Introduction
This is the first of many articles on new Oracle8i release 8.1
database features. I will be discussing in some depth many of the 150+ new features
contained in the Oracle database over the next couple of months. In each of these
articles we will explore some new feature found in the database and
explain/provide:
Function Based Indexes
Oracle8i introduces a feature virtually every DBA and programmer
will be using immediately -- the ability to index functions and use these indexes in
query. In a nutshell, this capability allows you to have case insenstive searches or
sorts, search on complex equations, and extend the SQL language efficiently by
implementing your own functions and operators and then searching on them.
Why to use this feature
- It's easy and provides immediate value.
- It can be used to speed up existing applications without
changing any of their logic or queries.
- It can be used to supply additional functionality to
applications with very little cost.
So why is it easy and of immediate value? It's easy because it's
just a CREATE INDEX statement. Consider the following example: I begin by creating a copy
of the «scott/tiger» demo
employee table. I then change the data in the employee name column to be in mixed case. I
then create an index on the UPPER of the ename column -- effectively creating a case insensitive index:
|
update emp set ename = initcap(ename);
commit;
create index emp_upper_idx on emp(upper(ename));
|
We now have an index on the «UPPER» of a column. Any application that already issues 'case
insensitive» queries of the form:
|
set autotrace on explain
select ename, empno, sal from emp where upper(ename) = 'KING';
ENAME
EMPNO SAL
---------- ---------- ----------
King
7839 5000
Execution Plan
----------------------------------------------------------
0 SELECT STATEMENT Optimizer=ALL_ROWS
(Cost=1 Card=1 Bytes=40)
1 0 TABLE ACCESS (BY INDEX ROWID) OF 'EMP'
(Cost=1 Card=1 Bytes=40)
2 1 INDEX (RANGE SCAN) OF
'EMP_UPPER_IDX' (NON-UNIQUE) (Cost=1 Card=1)
|
will transparently make use of this index -- gaining the
performance boost an index can deliver. Before this feature was available, every row in
the EMP table would have been scanned, upper-cased and
compared. In constrast, with the index on upper(ename,
the query takes the constant KING to the index, range scans a little data and accesses
the table by ROWID to get the data. This is very
fast.
This performance boost is most visible when indexing user written
functions on columns. Oracle7 Release 7.1 added the ability to use user written functions
in SQL so that you could:
|
select my_function(ename)
from emp
where some_other_function(empno) > 10
/
|
This was great because you could now effectively extend the SQL
language to include application specific functions. Unfortunately however, the
performance of the above query was a bit disappointing. Say the EMP table had 1,000 rows
in it -- the function «some_other_function» would be executed 1,000
times during the query, once per row. Additionally, assume the function took 1/100 of a
second to execute. This relatively simple query now takes at least 10 seconds.

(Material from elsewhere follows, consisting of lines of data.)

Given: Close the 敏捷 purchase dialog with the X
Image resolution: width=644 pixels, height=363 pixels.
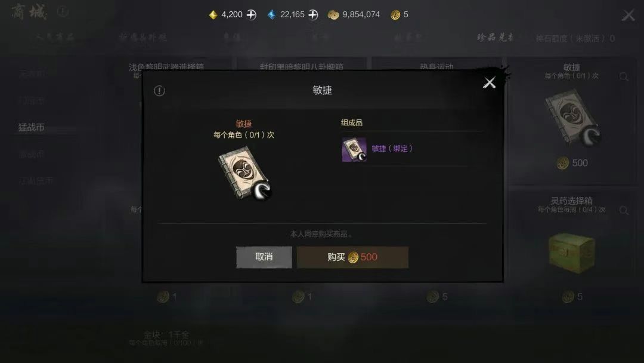Looking at the screenshot, I should (489, 82).
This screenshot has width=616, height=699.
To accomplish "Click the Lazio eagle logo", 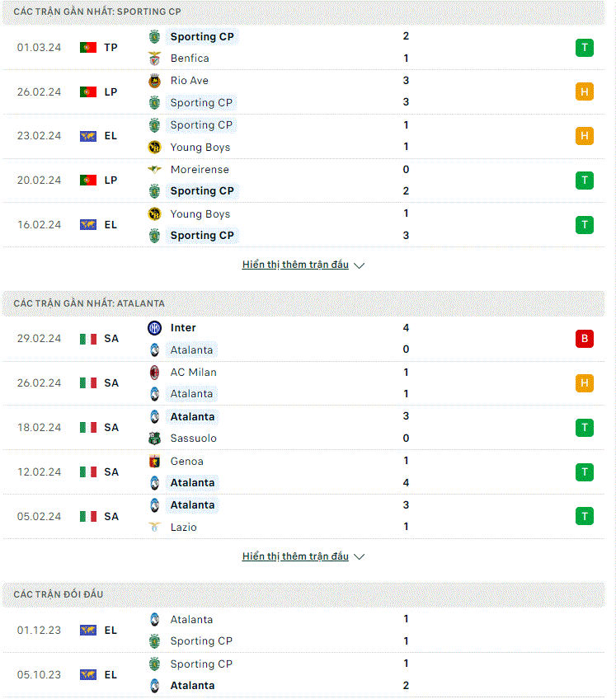I will 154,527.
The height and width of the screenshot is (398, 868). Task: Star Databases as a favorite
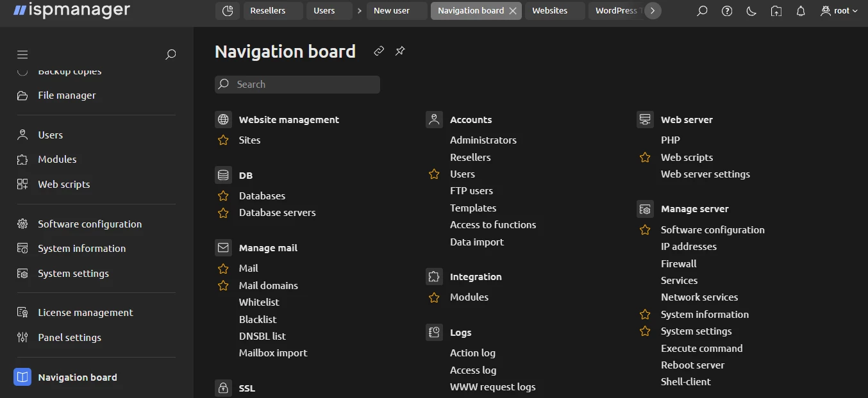pos(223,195)
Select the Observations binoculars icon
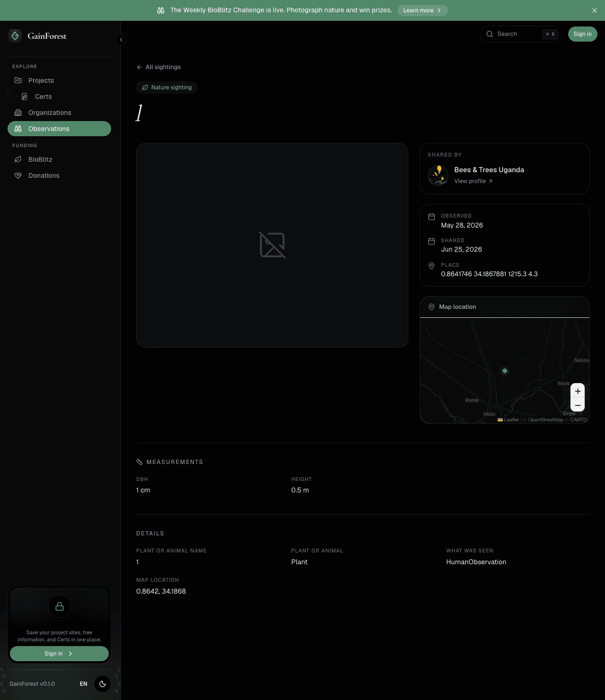The image size is (605, 700). (x=18, y=129)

How to enable Function Based
Indexes
The following is a list of what needs to be done to use function
based indexes:
- You must have the system privelege query rewrite to
create function based indexes on tables in your own schema.

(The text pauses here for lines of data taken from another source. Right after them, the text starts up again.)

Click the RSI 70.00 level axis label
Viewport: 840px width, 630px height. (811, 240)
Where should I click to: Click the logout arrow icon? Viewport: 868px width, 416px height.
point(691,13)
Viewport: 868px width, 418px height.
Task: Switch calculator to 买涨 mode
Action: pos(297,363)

- You must have the system privelege global query rewrite
to create function based indexes on tables in other schemas
- For the optimizer to use function based indexes, the following
session or system variables must be set:
QUERY_REWRITE_ENABLED=TRUE
QUERY_REWRITE_INTEGRITY=TRUSTED
You may enable these at either the session level with ALTER SESSION
or at the system level via ALTER SYSTEM or by setting them in the init.ora parameter
file. The meaning of query_rewrite_enabled is to allow
the optimizer to rewrite the query allowing it to use the function based index. The
meaning of is to tell the optimizer to «trust» that the code marked
deterministic by the programmer is in fact deterministic. If the code is in fact not
deterministic (that is, it returns different output given the same inputs), the resulting
rows from the index may be incorrect.
- Use the Cost Based Optimizer. Function based indexes are only
visible to the Cost Based Optimizer and will not be used by the Rule Based Optimizer
ever.
- Use substr() to constrain return values from user written
functions that return VARCHAR2 or RAW types. Optionally hide the substr in a view
(recommended).
Once the above list has been satisfied, it is as easy as
«CREATE INDEX» from there on in. The optimizer will find and use your indexes
at runtime for you.
Real Example
Here is a real example - a
modified «soundex» routine
in PL/SQL:
|
alter session set query_rewrite_enabled = true;
alter session set query_rewrite_integrity = trusted;
create or replace package stats
as
cnt number default 0;
end;
/
create or replace function my_soundex(p_string in varchar2) return varchar2
deterministic
as
l_return_string varchar2(6) default
substr(p_string, 1, 1);
l_char
varchar2(1);
l_last_digit number default
0;
type vcArray is table of varchar2(10) index by
binary_integer;
l_code_table vcArray;
begin
stats.cnt := stats.cnt+1;
l_code_table(1) := 'BPFV';
l_code_table(2) := 'CSKGJQXZ';
l_code_table(3) := 'DT';
l_code_table(4) := 'L';
l_code_table(5) := 'MN';
l_code_table(6) := 'R';
for i in 1 .. length(p_string)
loop
exit when (length(l_return_string) =
6);
l_char := substr(p_string, i,
1);
for j in 1 .. l_code_table.count
loop
if (instr(l_code_table(j), l_char)
> 0 AND j <> l_last_digit)
then
l_return_string := l_return_string || to_char(j,'fm9');
l_last_digit
:= j;
end if;
end loop;
end loop;
return rpad(l_return_string, 6, '0');
end;
/
|
Notice in this function, the usage of the keyword «deterministic». Deterministic declares that the above
function -- when given the same inputs -- will always return the exact same output.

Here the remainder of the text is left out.